アフガン制裁に関する安保理決議に「人道」の例外を
テロリストの資金調達の脅威と傾向および国連安全保障理事会(安保理)決議第2462号(2019年採択)の実施に関する安保理特別合同会合において、ニューヨークの国連本部にオブザーバーとして常駐するレティシア・クルトワICRC代表が声明を発表しました。(2021年11月19日)
ここにお集まりの皆さんが2021年末までに何らかの行動を起こすことが期待される中、本日お話する機会をいただき感謝申し上げます。
皆さん、
アフガニスタンの状況は悪化の一途を辿っています。銀行は機能不全で、給料は支払われていません。人々が収入源を失う一方で、基本的な食料のコストは急上昇しています。3人に1人は、次にいつ食事ができるかわかりません。総合的食料安全保障レベル分類(IPC)の最新報告によると、2021年11月から2022年3月にかけて2200万以上のアフガニスタン人が、危機的または緊急レベルの飢餓に瀕することが予想されます。
ICRCが支援している医療施設には、治療を必要とする子どもたちが押し寄せています。私たちは、特に医療分野において、基本的なサービスが崩壊するリスクを憂慮し、少しでも安定化が図れるよう、支援の拡大を検討しています。アフガニスタンの医療インフラは崩壊しつつあります。現金が不足しているため、医療機関は発電機や救急車を動かすための燃料費の支払い、患者への食事の提供、職員の給料の支払いができないのです。
現在、海外からの援助の是非が問われています。最高幹部を含む現役の指導者の多くをテロリストに指定する、アフガニスタンへの制裁措置に関する安保理決議第1988号 (以下、決議第1988号)に基づく法的義務に違反することにならないか、ドナー国が自らに問うているからです。つまり、決議第1988号と自国の法律に従って、救いの手を差し伸べることを拒否するか、ICRCなどの組織を通じて援助を行うか、という難しい選択の狭間に自分たちがいると感じているのです。民間のドナーや物資を供給する業者、銀行なども同様の問題に直面することでしょう。

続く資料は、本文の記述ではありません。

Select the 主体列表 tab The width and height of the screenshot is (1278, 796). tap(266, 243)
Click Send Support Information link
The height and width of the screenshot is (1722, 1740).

私たちは、今日ここで皆さんに訴えます。公平な人道組織が純粋に人道的観点から活動できるよう、決議第1988号の対象から除外し、国内法にも反映するよう求めます。2010年のソマリアでの事態をきっかけに制裁措置に例外規定が設けられましたが、アフガニスタンについても同様に必要です。アフガニスタンにおける円滑な人道支援の実施は、すべての人の利益につながります。決議第1988号には、テロリストに指定されている個人が自費で医療を受けることを認める例外規定が設けられていますが、助けを必要としている何百万もの人々に支援を提供する組織のための例外規定は、今のところ見当たりません。
一方で、安保理決議第1267号は、数十カ国に存在する個人や団体を対象に、より幅広く影響を及ぼす措置となっています。従って、次回の改正では、人道的な活動をより保障する文言を盛り込むことが、これまで以上に重要となってきます。私たちは、今後の議論の中で、安保理の理事国に文言を提案する準備ができています。
最後に、制裁措置と人道支援の保障の二つに関しては、適切なバランスをとることが重要である、と強調して私のスピーチを締めくくりたいと思います。私たちが活動できるのも、国際社会が人道支援の実施に便宜を図り、政治的思惑に左右されない活動を担保してくれるからこそなのです。